Textauszug:

:::::

Innerhalb von vier Jahren in die Bundespolitik, das muss man erstmal schaffen. Tabikan Runa, 22 Jahre alt, aus Singen hat das geschafft. Er begann Ende 2018 nach seinem Abitur am Friedrich-Wöhler-Gymnasium, sich bei den Grünen zu engagieren, war im Ortsverband und im Kreisvorstand. Nach seiner Ausbildung zum Verwaltungsfachangestellten wechselte er nun in die Bundesgeschäftsstelle der Grünen in Berlin. „Das war nicht geplant, eigentlich wollte ich studieren gehen“, berichtet Runa.

Er sieht es nicht als Nachteil, wenn junge Leute ohne lange Berufserfahrung in politische Ämter kommen – selbst wenn dafür teilweise Kritik laut wird. Auch die SPD-Bundestagsabgeordnete Lina Seitzl und Tengens Bürgermeister Marian Schreier haben die 30 erst vor wenigen Jahren überschritten und schildern, welche Rolle ihr Alter bei der politischen Arbeit spielt.

:::::

Bereitgestellte Daten:
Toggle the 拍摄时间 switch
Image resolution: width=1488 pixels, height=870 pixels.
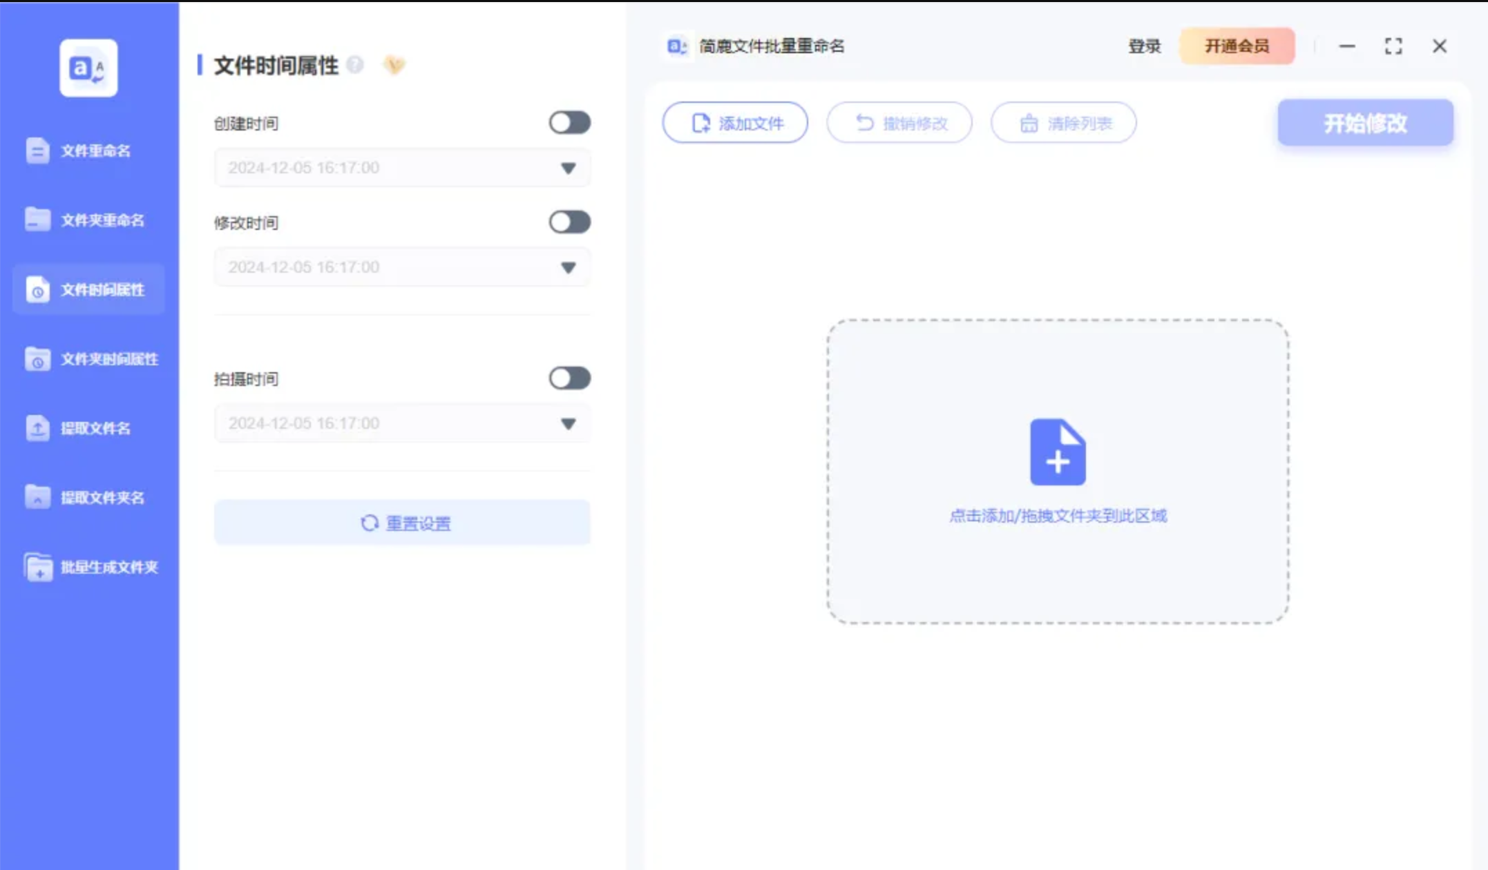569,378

:::::

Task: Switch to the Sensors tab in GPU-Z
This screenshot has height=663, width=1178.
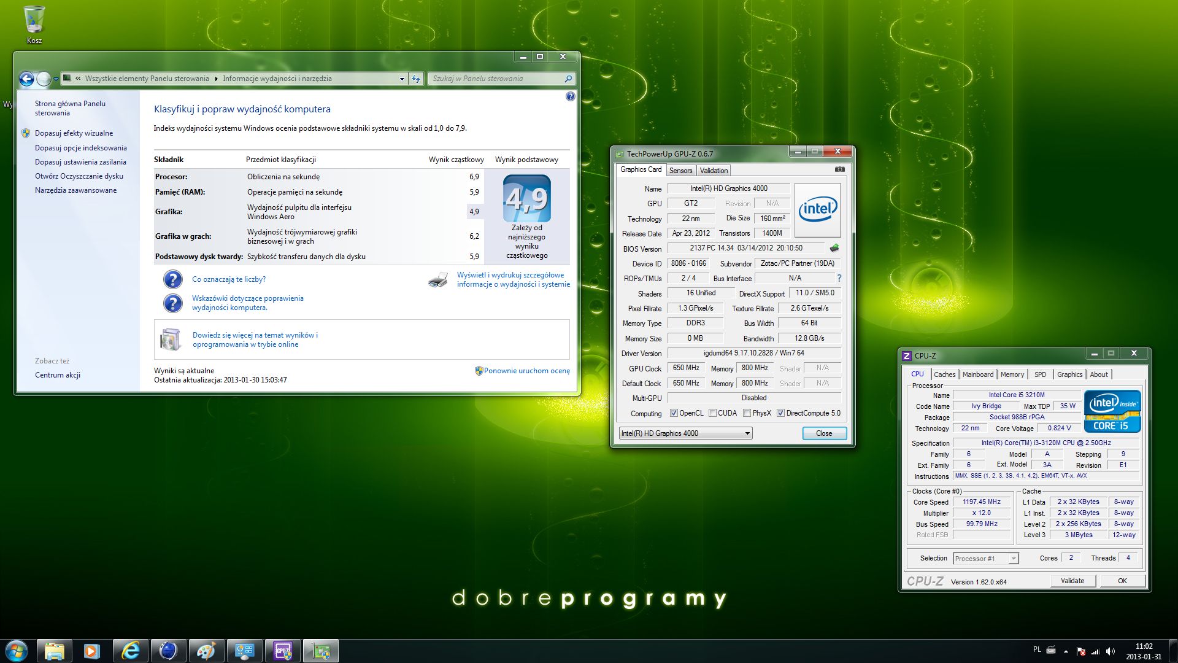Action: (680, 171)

:::::

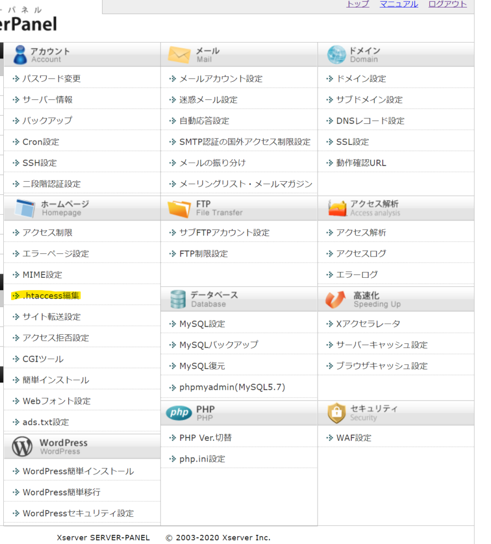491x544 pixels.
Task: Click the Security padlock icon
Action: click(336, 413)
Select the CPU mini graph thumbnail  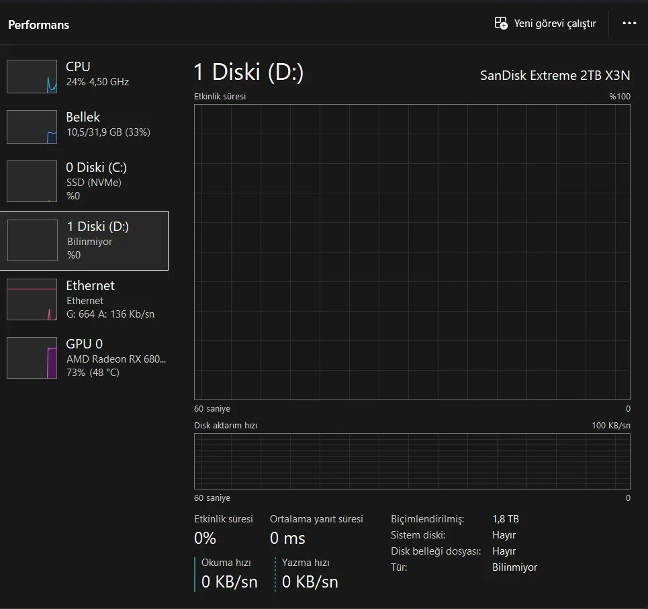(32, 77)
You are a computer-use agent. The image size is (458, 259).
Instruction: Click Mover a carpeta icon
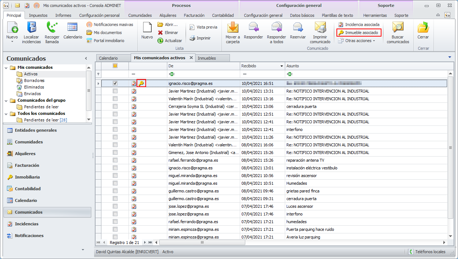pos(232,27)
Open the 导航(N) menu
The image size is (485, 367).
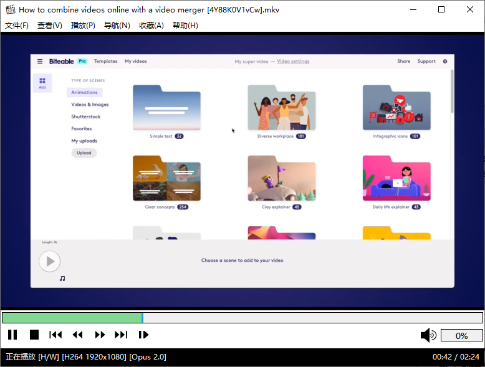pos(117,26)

:::::

Setzen Sie den Text über Tabikan Runa im Anschluss an seinen letzten Satz fort. Die Zeilen stehen in keinem Zusammenhang mit dem Text über Tabikan Runa.

Lösung:
„Das ging alles ganz schnell“

Tabikan Runa hat die Stellenausschreibung für die Teamassistenz Parteiorganisation und Kampagnen in Berlin gesehen und sich kurzerhand beworben. „Dann ging alles ganz schnell“, erinnert er sich. Es folgten Wohnungssuche auf einem „katastrophalen Wohnungsmarkt“ in Berlin und Umzug im Eiltempo. Er habe immer davon geträumt, in der Bundesgeschäftsstelle zu arbeiten. Dass es so flott gehen würde, hätte er sich aber nicht träumen lassen.

Er will die Bundestagswahl miterleben

Jetzt ist er unter anderem für Projekte wie den barrierefreien Mitgliedsantrag oder die Organisation größerer Veranstaltungen mit zuständig. Sein Vertrag ist auf ein Jahr befristet. Runas Wunsch wäre aber, bis zur Bundestagswahl in Berlin zu bleiben und diese spannende Zeit mitzuerleben. Wenn es mit einer Verlängerung in Berlin nicht klappe, könne er sich aber vorstellen, sich wieder in der Politik in Singen zu engagieren und auch bei der Kommunalwahl 2024 anzutreten. Auch ein Studium käme für ihn nach wie vor in Frage.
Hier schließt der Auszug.